Duizenden mensen gingen de straat op om het vertrek van de president te eisen. Een van de meest expressieve was die in São Paulo op 18 september, waar ongeveer 750 duizend mensen bij elkaar kwamen.
"Het is niet zomaar twintig cent." Wie herinnert zich deze zin niet die naam gaf aan de demonstraties die in 2013 werden gehouden tegen de verhoging van de bustarieven? In juni vonden vier grote protesten plaats in de stad São Paulo.
Studenten, journalisten en demonstranten in het algemeen mobiliseerden zich echter in verschillende Braziliaanse steden. De protesten namen grote proporties aan en slaagden erin de tarieven in sommige hoofdsteden te verlagen.
Daarna werden echter andere marsen gehouden, zonder zulke duidelijke doelstellingen. Feit is dat ze culmineerden in de politieke crisis die resulteerde in een nieuwe afzetting, dit keer van president Dilma Rousseff.

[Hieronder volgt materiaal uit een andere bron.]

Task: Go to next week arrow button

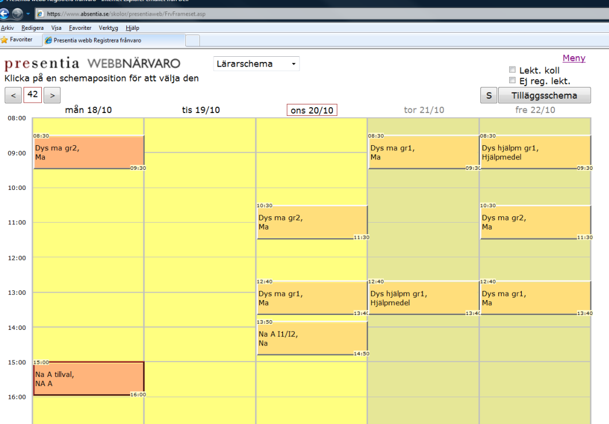Action: click(x=52, y=95)
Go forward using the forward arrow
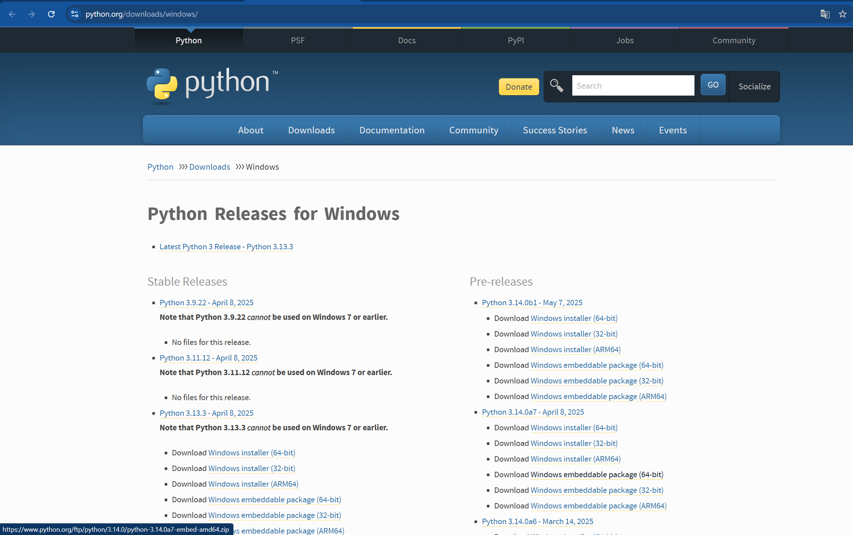The image size is (853, 535). point(32,14)
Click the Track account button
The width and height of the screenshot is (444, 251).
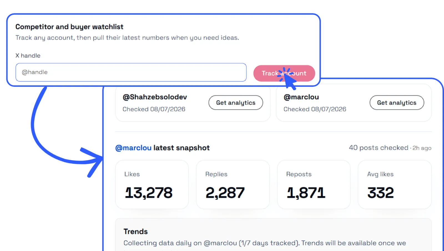coord(284,73)
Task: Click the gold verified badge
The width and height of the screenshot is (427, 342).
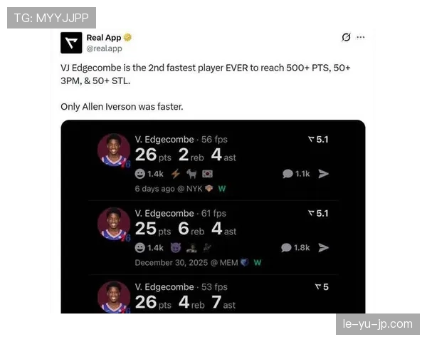Action: (x=127, y=37)
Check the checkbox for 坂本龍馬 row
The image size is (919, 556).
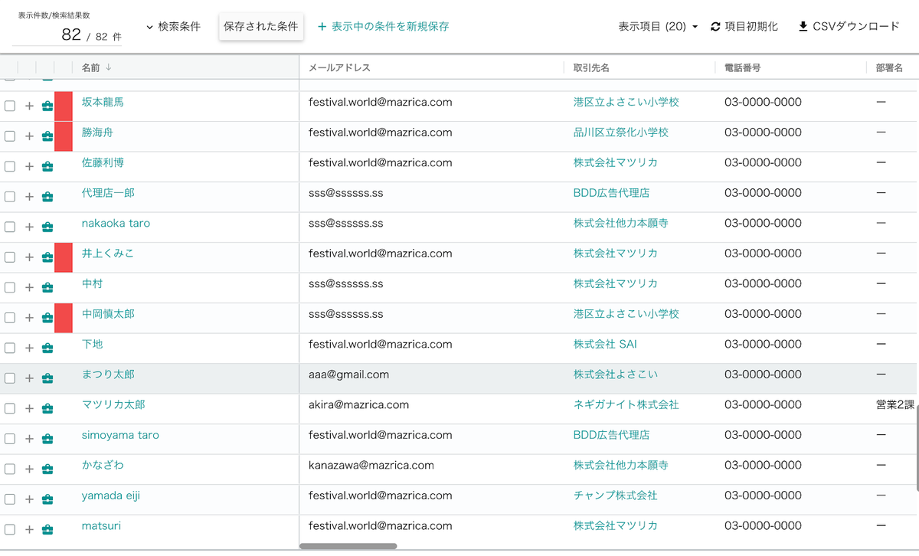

Brazilië ging in 2016 opnieuw de straat op om het vertrek van een andere heerser te vragen. Meer dan drie miljoen mensen in 229 Braziliaanse steden.
De beweging zette de grootste politieke daad in de geschiedenis op en overtrof Diretas Já. Op dat moment werd de toespraak verfijnder dan in de edities van twee jaar geleden, waarmee steun werd betuigd aan de onderzoeken naar operatie Lava Jato en de PT-regering werd verworpen.